FASAMEX Friction at the Nanoscale: anisotropy effects and influence of mechanical excitations
Prof. Enrico Gnecco
Funding : Ministerio de Ciencia e Innovación. MAT2011-26312
Duration: 2012 - 2012
The main goal of this project was to study anisotropy effects in atomic-scale friction. The investigated surfaces included carbonate minerals, alkali halides, graphene and organic molecules self-assembled on crystal surfaces. An example is given in Fig. 1, where a friction map of CuPc molecules grown on dolomite is shown.
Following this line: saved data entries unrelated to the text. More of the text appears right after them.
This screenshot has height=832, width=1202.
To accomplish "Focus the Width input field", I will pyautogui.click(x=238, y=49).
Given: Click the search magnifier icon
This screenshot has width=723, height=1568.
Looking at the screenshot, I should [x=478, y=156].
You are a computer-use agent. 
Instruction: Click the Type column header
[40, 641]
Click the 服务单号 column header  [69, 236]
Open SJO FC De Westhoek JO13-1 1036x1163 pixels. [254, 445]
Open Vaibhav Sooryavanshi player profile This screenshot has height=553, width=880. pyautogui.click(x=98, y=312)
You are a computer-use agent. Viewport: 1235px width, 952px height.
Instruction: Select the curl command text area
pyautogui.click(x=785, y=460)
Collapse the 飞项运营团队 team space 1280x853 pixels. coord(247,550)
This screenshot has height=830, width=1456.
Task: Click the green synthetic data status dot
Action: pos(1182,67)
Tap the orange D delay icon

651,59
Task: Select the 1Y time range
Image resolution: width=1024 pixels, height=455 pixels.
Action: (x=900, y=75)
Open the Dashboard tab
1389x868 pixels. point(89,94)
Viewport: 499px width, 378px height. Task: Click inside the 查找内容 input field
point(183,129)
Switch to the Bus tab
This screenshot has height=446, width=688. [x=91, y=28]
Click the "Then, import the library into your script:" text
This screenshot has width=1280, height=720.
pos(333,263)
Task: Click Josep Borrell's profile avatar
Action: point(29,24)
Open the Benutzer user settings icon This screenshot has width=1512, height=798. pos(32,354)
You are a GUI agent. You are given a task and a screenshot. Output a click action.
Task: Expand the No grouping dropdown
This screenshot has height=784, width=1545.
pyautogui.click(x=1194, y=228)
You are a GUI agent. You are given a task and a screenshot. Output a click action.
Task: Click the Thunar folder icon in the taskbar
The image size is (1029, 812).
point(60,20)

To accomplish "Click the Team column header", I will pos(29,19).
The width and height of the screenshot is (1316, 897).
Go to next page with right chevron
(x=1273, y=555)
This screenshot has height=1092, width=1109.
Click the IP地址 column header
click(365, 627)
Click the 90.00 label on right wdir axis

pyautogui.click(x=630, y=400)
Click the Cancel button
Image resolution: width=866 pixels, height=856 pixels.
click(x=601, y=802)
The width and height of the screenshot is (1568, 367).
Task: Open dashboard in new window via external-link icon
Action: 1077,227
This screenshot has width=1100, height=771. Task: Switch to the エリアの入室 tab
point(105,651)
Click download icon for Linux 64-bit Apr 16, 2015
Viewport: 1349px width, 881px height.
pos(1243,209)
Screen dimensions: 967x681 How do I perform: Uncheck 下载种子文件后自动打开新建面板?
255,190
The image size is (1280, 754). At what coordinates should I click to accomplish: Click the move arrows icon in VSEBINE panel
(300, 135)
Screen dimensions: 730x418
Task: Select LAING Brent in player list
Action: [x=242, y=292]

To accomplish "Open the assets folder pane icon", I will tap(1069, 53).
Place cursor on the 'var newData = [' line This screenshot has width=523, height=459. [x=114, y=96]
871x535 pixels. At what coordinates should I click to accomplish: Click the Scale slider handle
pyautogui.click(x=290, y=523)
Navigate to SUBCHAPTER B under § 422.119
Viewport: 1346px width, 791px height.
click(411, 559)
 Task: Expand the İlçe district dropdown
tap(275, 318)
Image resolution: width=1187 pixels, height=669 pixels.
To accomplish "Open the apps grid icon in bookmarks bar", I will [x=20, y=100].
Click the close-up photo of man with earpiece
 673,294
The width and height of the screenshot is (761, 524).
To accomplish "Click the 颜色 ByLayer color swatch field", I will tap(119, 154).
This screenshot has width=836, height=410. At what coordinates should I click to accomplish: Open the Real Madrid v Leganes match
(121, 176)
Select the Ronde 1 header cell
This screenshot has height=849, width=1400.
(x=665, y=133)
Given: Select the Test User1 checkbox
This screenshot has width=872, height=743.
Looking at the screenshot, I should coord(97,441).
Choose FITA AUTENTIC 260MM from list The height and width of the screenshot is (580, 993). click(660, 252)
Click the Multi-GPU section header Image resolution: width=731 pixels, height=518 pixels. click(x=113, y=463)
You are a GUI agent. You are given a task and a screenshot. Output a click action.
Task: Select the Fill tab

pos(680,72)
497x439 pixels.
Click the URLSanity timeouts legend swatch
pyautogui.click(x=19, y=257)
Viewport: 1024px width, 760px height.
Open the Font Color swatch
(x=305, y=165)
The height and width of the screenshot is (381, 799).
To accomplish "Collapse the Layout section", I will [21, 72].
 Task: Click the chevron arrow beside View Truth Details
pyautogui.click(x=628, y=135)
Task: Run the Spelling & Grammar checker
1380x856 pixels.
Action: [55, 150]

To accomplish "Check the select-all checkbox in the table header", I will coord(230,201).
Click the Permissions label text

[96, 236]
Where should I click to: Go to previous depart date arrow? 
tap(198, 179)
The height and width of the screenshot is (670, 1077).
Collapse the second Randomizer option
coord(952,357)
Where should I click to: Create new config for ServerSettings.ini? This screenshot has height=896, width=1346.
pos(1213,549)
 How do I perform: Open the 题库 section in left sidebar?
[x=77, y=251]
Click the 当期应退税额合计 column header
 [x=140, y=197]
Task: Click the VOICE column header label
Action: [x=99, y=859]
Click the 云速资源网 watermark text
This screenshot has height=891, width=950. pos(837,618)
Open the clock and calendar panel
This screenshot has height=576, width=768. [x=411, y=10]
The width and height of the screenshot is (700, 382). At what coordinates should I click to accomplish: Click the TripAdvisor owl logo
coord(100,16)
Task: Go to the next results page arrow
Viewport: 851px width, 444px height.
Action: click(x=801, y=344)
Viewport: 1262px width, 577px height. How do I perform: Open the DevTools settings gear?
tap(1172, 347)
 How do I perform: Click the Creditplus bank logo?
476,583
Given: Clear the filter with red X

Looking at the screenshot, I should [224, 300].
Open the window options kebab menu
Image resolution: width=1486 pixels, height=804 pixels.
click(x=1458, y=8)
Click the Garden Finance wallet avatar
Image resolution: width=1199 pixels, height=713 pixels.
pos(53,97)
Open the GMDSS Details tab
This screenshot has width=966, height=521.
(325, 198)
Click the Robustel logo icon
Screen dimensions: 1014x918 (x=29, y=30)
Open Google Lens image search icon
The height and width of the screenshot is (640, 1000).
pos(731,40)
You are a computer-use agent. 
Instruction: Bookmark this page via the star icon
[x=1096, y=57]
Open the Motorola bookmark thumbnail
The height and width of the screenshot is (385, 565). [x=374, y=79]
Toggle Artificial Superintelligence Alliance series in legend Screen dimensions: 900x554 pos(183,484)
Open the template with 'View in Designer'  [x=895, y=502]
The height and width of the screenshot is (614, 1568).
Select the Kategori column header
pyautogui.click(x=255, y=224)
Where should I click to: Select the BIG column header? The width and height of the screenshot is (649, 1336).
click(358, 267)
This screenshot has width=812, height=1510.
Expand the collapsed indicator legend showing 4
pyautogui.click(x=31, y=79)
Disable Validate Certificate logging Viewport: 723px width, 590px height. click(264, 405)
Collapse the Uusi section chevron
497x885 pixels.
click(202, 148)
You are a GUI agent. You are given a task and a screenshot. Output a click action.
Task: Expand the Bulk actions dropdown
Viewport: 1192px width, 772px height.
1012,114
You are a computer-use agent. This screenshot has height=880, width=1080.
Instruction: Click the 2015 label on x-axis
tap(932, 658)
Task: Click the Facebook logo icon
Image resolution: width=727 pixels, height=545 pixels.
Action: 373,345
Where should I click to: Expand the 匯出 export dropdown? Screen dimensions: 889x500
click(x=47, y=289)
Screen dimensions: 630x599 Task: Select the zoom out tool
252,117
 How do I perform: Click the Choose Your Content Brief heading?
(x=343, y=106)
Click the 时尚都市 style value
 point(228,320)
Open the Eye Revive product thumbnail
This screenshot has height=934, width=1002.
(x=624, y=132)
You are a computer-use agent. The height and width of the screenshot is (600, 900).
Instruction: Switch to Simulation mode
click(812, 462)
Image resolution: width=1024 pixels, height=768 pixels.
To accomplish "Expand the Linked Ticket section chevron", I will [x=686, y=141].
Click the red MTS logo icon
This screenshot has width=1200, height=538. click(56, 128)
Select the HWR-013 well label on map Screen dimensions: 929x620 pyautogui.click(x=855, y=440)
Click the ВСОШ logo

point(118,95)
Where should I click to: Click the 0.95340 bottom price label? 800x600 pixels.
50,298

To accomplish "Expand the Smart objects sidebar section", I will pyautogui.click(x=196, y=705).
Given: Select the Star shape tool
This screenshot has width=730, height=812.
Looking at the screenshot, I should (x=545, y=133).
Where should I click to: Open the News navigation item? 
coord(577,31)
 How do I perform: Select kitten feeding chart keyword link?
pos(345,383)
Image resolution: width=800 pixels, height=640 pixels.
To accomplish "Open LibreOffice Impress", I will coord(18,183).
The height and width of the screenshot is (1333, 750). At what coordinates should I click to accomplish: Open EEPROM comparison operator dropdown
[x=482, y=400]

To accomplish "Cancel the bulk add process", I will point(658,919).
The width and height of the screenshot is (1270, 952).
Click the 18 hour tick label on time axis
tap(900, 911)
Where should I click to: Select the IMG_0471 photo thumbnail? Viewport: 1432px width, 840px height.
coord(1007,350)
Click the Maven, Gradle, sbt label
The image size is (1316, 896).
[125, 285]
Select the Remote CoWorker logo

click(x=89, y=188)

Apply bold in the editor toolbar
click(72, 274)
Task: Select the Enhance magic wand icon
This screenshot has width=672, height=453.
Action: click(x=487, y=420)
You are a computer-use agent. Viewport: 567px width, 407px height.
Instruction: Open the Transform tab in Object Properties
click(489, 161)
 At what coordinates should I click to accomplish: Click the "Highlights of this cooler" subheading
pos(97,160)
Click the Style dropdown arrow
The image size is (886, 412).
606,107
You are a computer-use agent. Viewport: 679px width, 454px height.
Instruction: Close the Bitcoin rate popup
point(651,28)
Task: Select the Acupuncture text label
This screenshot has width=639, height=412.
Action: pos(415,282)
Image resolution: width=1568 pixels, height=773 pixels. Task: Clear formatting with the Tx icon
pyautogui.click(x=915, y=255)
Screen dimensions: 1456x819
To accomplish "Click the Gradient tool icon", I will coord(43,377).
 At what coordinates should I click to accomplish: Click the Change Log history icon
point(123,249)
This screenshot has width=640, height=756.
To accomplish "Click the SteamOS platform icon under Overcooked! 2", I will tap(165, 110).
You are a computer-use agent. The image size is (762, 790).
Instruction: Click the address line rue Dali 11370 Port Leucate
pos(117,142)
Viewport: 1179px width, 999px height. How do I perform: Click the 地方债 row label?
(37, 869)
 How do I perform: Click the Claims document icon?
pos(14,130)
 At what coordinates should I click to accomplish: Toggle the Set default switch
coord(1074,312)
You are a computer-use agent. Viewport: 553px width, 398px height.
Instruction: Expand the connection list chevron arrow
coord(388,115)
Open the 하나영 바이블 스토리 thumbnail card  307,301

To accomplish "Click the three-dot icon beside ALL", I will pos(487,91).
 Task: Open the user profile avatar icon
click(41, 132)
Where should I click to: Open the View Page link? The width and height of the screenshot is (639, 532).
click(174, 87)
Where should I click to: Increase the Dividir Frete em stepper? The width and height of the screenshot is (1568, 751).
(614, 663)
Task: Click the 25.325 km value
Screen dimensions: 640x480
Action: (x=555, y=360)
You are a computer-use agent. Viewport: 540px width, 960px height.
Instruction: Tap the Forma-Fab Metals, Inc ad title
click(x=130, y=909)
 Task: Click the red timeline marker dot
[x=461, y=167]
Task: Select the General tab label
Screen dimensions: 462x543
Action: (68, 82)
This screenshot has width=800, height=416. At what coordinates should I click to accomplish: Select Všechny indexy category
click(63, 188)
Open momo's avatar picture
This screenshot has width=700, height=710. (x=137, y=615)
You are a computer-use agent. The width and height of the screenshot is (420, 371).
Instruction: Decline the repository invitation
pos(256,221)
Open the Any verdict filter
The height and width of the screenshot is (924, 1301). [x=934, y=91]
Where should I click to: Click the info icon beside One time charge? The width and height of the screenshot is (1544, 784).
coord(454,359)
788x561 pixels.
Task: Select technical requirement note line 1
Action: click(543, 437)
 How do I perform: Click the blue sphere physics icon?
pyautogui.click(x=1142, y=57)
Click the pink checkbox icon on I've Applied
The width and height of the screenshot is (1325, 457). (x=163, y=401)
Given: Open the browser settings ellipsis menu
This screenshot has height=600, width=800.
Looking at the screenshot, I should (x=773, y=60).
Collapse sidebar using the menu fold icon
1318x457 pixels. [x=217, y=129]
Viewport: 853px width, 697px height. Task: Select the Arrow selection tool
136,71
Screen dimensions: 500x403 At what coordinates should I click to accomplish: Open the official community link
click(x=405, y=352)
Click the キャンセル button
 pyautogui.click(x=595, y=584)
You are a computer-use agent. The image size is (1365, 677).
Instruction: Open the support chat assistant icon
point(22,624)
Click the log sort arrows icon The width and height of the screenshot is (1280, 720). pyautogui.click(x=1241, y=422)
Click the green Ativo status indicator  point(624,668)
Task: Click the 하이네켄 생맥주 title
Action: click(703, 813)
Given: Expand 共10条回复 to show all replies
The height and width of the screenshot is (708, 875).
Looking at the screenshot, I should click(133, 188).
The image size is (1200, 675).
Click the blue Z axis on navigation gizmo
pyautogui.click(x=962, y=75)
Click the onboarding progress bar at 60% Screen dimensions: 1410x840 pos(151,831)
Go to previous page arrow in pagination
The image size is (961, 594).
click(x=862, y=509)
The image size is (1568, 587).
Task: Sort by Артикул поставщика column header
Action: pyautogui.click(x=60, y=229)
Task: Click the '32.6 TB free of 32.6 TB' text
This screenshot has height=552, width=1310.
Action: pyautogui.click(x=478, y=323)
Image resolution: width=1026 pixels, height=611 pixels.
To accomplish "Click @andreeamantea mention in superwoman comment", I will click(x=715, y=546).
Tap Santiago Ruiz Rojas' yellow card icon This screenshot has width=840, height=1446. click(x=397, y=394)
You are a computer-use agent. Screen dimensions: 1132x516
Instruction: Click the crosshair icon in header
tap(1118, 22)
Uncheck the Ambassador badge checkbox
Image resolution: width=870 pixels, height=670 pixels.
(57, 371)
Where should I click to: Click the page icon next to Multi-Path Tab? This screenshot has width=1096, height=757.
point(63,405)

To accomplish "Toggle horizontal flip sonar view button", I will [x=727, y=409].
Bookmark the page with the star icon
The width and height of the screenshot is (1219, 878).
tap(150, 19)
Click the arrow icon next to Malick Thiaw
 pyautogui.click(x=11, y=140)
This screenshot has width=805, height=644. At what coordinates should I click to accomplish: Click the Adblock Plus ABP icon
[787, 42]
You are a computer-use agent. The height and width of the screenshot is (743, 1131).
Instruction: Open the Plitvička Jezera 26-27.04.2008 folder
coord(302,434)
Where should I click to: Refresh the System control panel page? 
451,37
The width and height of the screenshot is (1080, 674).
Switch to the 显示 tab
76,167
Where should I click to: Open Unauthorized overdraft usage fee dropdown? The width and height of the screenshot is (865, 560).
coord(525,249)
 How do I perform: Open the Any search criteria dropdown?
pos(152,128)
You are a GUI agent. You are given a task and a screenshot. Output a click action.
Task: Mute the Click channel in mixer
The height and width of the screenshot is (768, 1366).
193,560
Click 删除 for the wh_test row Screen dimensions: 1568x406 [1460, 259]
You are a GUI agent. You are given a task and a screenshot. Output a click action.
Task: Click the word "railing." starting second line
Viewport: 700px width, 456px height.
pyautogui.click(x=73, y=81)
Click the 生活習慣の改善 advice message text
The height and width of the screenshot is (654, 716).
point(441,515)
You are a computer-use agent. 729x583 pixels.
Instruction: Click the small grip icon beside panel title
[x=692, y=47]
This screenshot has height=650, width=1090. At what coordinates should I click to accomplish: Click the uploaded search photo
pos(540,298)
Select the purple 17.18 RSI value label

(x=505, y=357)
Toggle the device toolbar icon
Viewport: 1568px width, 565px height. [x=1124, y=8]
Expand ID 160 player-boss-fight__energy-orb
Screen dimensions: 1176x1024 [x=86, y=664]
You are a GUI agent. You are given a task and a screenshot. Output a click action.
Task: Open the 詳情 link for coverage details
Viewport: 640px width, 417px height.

Most of the experimental results could be reproduced using the Prandtl-Tomlinson model.
We have also performed nanomanipulation experiments to estimate the shear stress required to detach heteroepitaxially grown nanoislands (Fig. 2) and to relate the trajectories of nanoparticles to the friction force between particles and substrate (Fig. 3). The samples consisted in carbonate minerals and in metal or metalloids deposited on solid lubricants such as MoS2 and graphite.
The influence of mechanical vibrations on friction and the use of anisotropic substrates for nanomanipulation will be systematically explored in the continuation of this bridge project, which retains the same name.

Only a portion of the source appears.